Photo of the day

Japanese Army makes giant Star Wars snow sculpture?!  Yes.  And it’s awesome.

The dark side of the force.(Lucasfilm Ltd.)

Mega quick hits (part I)

1) Reihan Salam says the upper middle class (hey, that’s me!) is ruining America.

2) Far too many Southerners still think the Civil War was about “States’ Rights.”  Umm, yeah– the right to enslave people.  Anyway, interesting (if overly long, perhaps) history of this mis-history.

3) Garrett Epps explains why finding for the plaintiffs to destroy the ACA in King v. Burwell would simply be a phenomenally wrong-headed decision.  And, uses an awesome Harry Potter analogy to do it.

4) A summary of the various research on the benefits of decriminalizing drugs.

5) I used to really love Billy Joel about 25 years ago.  Here is all of his songs ranked.  Much to my dismay, my favorite– A Matter of Trust-– came in a lowly 86.

6) The R0 or measles is super high– about 15.  Ebola is more like 2– thank God.

7) Been meaning to post this for ever– time to fall into a quick hit.  Really disturbing story about how unscrupulous private companies are profiting of off NC charter schools.

8) Nice summary from Vox on just how horrible the research that “linked” autism to vaccines is.

9) I’ve read on multiple occasions on how phages— virus that attack bacteria– may be a key solution to our antibiotic resistant bacteria.  But for some reason, they only take this seriously in Eastern Europe.

10) A nice research study that shows how early education programs save money long-term by keeping kids out of (very expensive) special education classes later.  Of course, that means we need our politicians to think long term :-(.

11) Virginia is trying to dramatically limit the transparency of it’s executions.  Dahlia Lithwick is on the case.
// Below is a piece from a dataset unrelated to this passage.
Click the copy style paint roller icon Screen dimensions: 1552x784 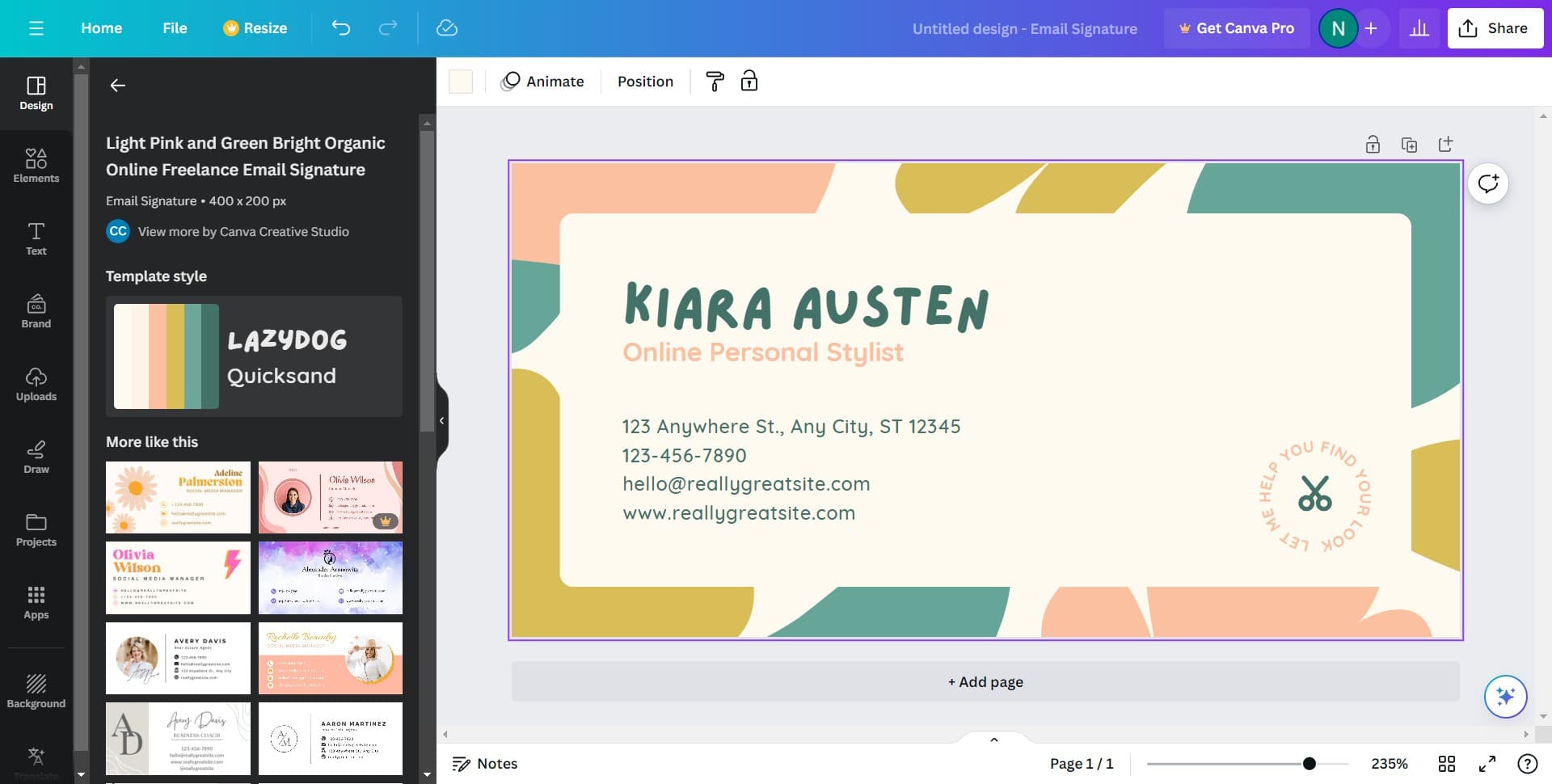pyautogui.click(x=715, y=82)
In her testimony Lain pointed out how absurd it is to hide government actions and accountability precisely when the state must be held to account: “It strikes me as the essence of bad government to enshroud the government in secrecy in its most powerful moment—when it exercises its sovereign right to take the life of one of its citizens.” She added that this bill ensures that “there are no questions asked about where the drugs came from, what the drugs are, what their potency is, whether they have been contaminated, whether they are expired, indeed whether they were obtained legally.”

12) So these two poor brothers were wrongfully imprisoned in NC for 30 years.  Due to the nature of their release (declared innocent by a judge), though, they are not eligible for compensation for the state.  Not surprisingly, they are very much struggling to get by.  To receive compensation, they need an official pardon from the governor.  He’s had the request on his desk since September.  No action; no answers.  Hell of a guy, our governor.
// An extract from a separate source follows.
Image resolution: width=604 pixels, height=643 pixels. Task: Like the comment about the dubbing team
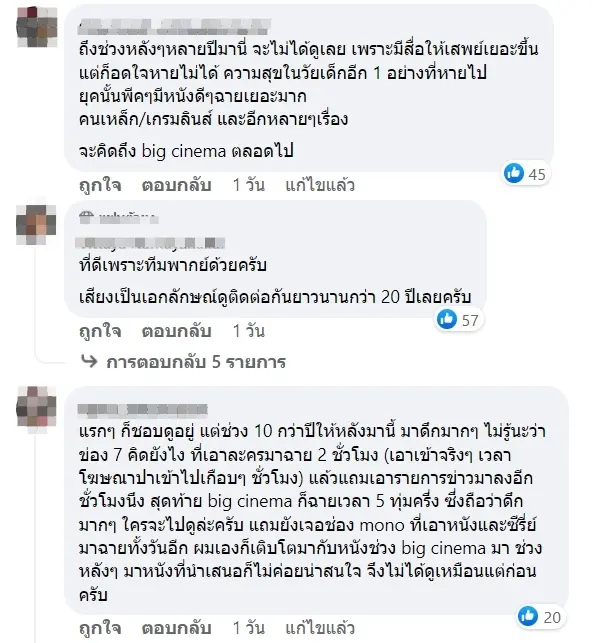tap(99, 329)
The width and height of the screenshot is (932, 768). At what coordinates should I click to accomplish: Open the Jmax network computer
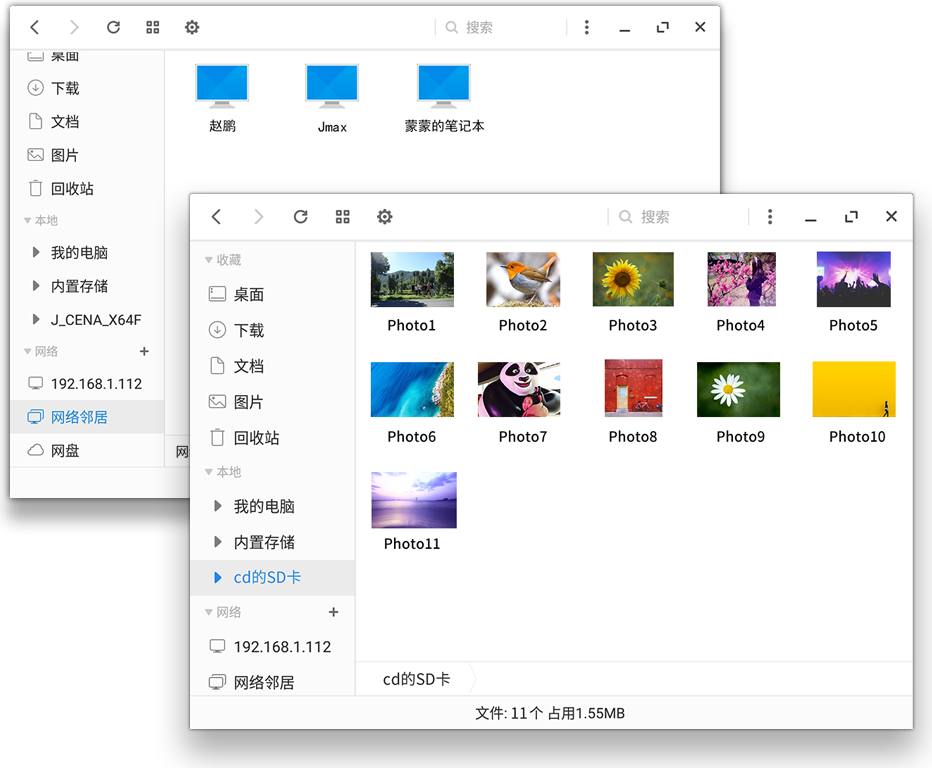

13) Well here’s an intersecting study– parents are more willing to lie in front of their sons than their daughters.

14) Have you heard about the Columbia University student carrying a mattress around to protest the administration letting her alleged rapist stay on campus.  Here’s the story from his side.  I must say, the electronic exchanges between these two after the alleged incident, but before anything was reported, certainly muddy the waters.

15) It’s an interesting question just how much we should be pushing college on young elementary kids who come from backgrounds where college is not typically part of their aspirations.

16) A friend showed me this line of Nerf shooting toys intended specifically for girls.  Wow.

17) Loved Justin Peters‘ account of his life-changing (and not how you expect) time on “Who Wants to be a Millionaire.”  I was one of the junkies of this show back when it first came out and so wanted to get on it.

18) Maria Konnikova on how emotionally-laden memories are very vivid, but no more accurate than our super-inaccurate ordinary memories.  In fact, the vividness seems to come at the expense of details.

19) Love this Seth Masket post on how “charisma” among presidential candidates is way over-rated.

In 1988, both Michael Dukakis and George Bush struggled to appear charismatic during the campaign. Bush, in particular, fought to overcome “the wimp factor.” Yet today, Bush is widely recalled as winning because Dukakis lacked charisma. This is basically all besides the point: Bush won for the simple reason that the economy was growing strongly in 1987 and ’88 and Republicans got the credit for that. That election likely would have come out almost identically even if Dukakis looked like Tom Selleck and Bush looked like Screech. Yet because Bush got the win, he is remembered more favorably than his opponent.

20) Love how the little guy (and John Oliver!) have seeming made a different on net neutrality.  Nice NYT Editorial on why this is so the right call (and how right-wing talking points are full of it).

21) Jamelle Bouie on how public apathy may be good for much-needed criminal justice reform.

22) Are Costco and Super Wal-Mart making America fat?  Maybe.  Of course individuals make decision on what to eat, but to ignore the many situational/contextual factors in our rapidly rising rates of obesity is willfully idiotic.